Abstract
(R)-2-hydroxyglutarate reversibly blocks differentiation and promotes cytokine independence.
Major finding: (R)-2-hydroxyglutarate reversibly blocks differentiation and promotes cytokine independence.
Concept: (S)-2-hydroxyglutarate does not transform cells because it inhibits EGLN prolyl hydroxylases.
Impact: These findings provide evidence that (R)-2-hydroxyglutarate is an oncometabolite.

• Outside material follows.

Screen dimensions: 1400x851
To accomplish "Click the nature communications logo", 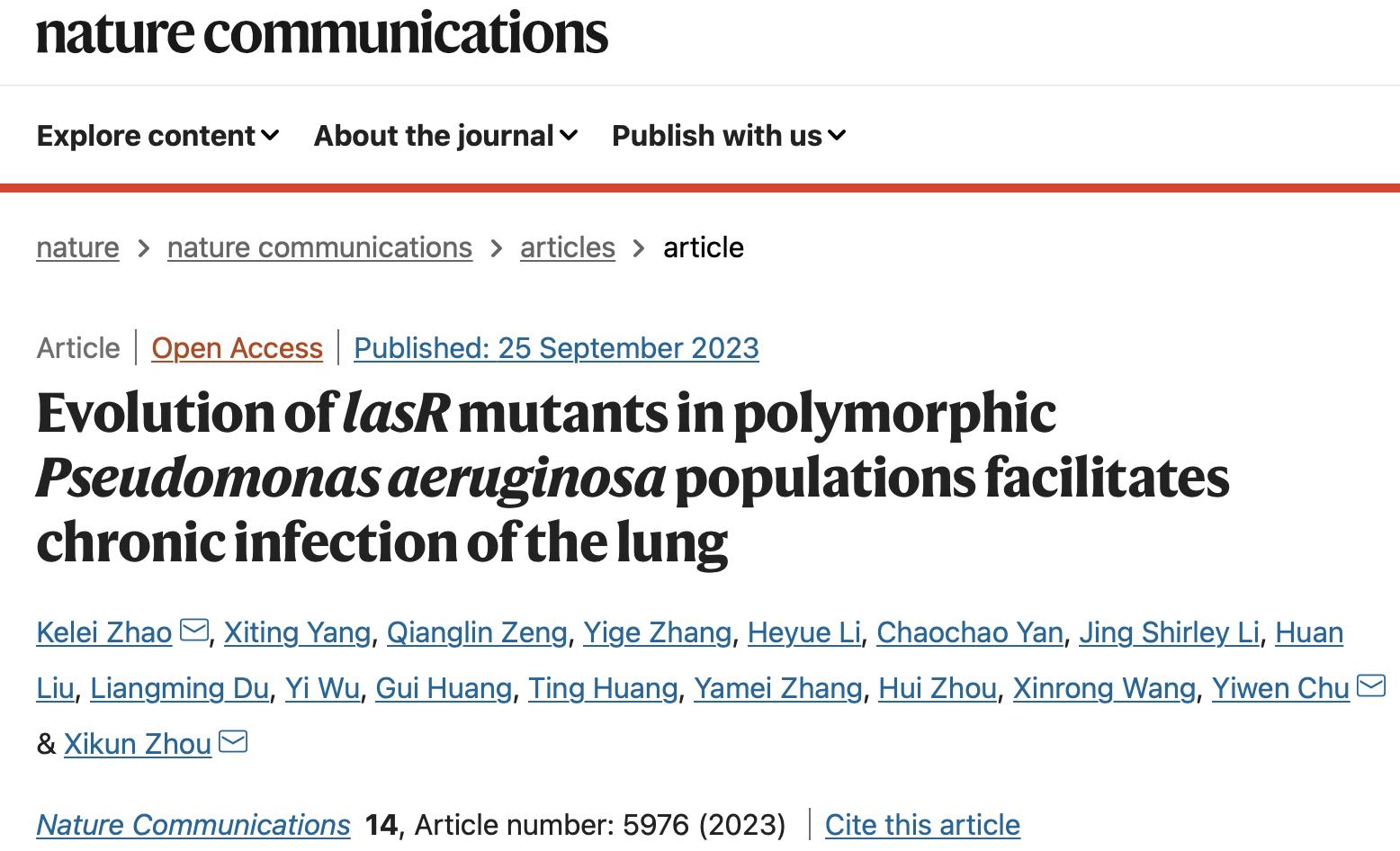I will (322, 33).
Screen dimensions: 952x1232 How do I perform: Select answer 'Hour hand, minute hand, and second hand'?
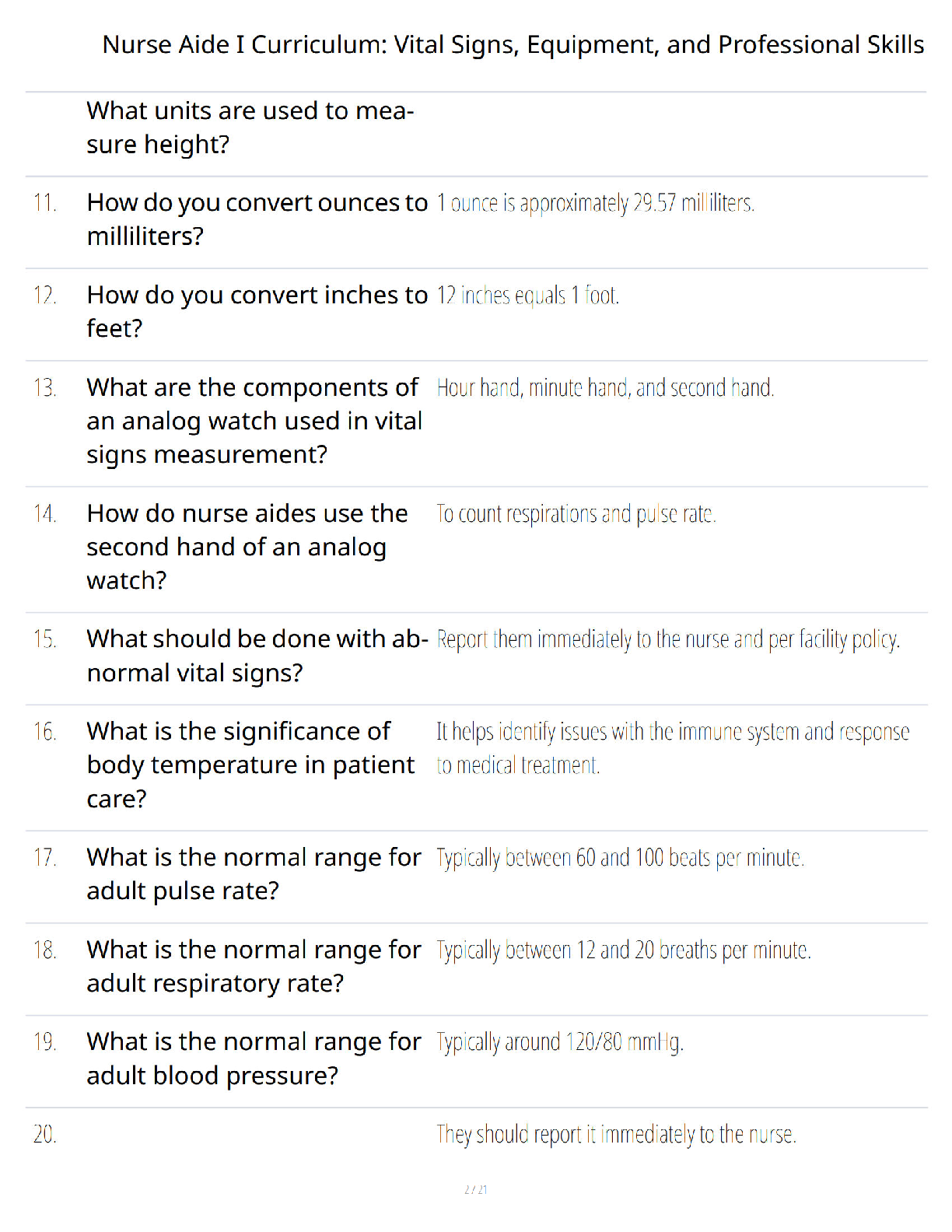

Recurrent mutations in IDH1 and IDH2, which encode the isocitrate dehydrogenase enzymes required to convert isocitrate to α-ketoglutarate, have been identified in leukemias and glioblastomas. These mutations result in neomorphic enzymatic activity that converts isocitrate to (R)-2-hydroxyglutarate, which accumulates in cells and leads to deregulation of α-ketoglutarate–dependent enzymes such as histone demethylases, methylcytosine dioxygenases, and prolyl hydroxylases. Although (R)-2-hydroxyglutarate production is presumed to be the mechanism by which IDH mutations drive tumorigenesis, it has not been formally demonstrated that (R)-2-hydroxyglutarate is sufficient for transformation. To directly address this question, Losman and colleagues used a human erythroleukemia cell line that is unique in its cytokine dependence and capacity for erythropoietin (EPO)-induced differentiation. Cells treated with a cell membrane-permeable version of (R)-2-hydroxyglutarate became cytokine independent and lost the ability to differentiate in response to EPO, qualities that are indicative of leukemic transformation, whereas the (S)-enantiomer of 2-hydroxyglutarate did not confer cytokine independence or block differentiation. A short hairpin RNA screen of α-ketoglutarate–dependent enzymes showed that knockdown of Tet methylcytosine dioxygenase 2 (TET2) phenocopied the effects of mutant IDH1 expression or (R)-2-hydroxyglutarate treatment, suggesting that TET2 inhibition by (R)-2-hydroxyglutarate contributes to transformation of IDH-mutant cells. This result seemed paradoxical because (R)-2-hydroxyglutarate is a weaker inhibitor of TET2 than (S)-2-hydroxyglutarate, which did not promote leukemic transformation. However, unlike (R)-2-hydroxyglutarate, which activates EGLN prolyl hydroxylases, (S)-2-hydroxyglutarate antagonizes EGLN proteins, which were required for cytokine-independent growth and blockade of EPO-induced differentiation. Of note, cellular transformation by (R)-2-hydroxyglutarate was reversible, as cells regained their differentiation capacity and cytokine dependence upon its removal. These findings implicate (R)-2-hydroxyglutarate as an oncometabolite that can promote oncogenic transformation, and suggest that inhibitors of (R)-2-hydroxyglutarate production or EGLN activity might be effective in IDH-mutant cancers.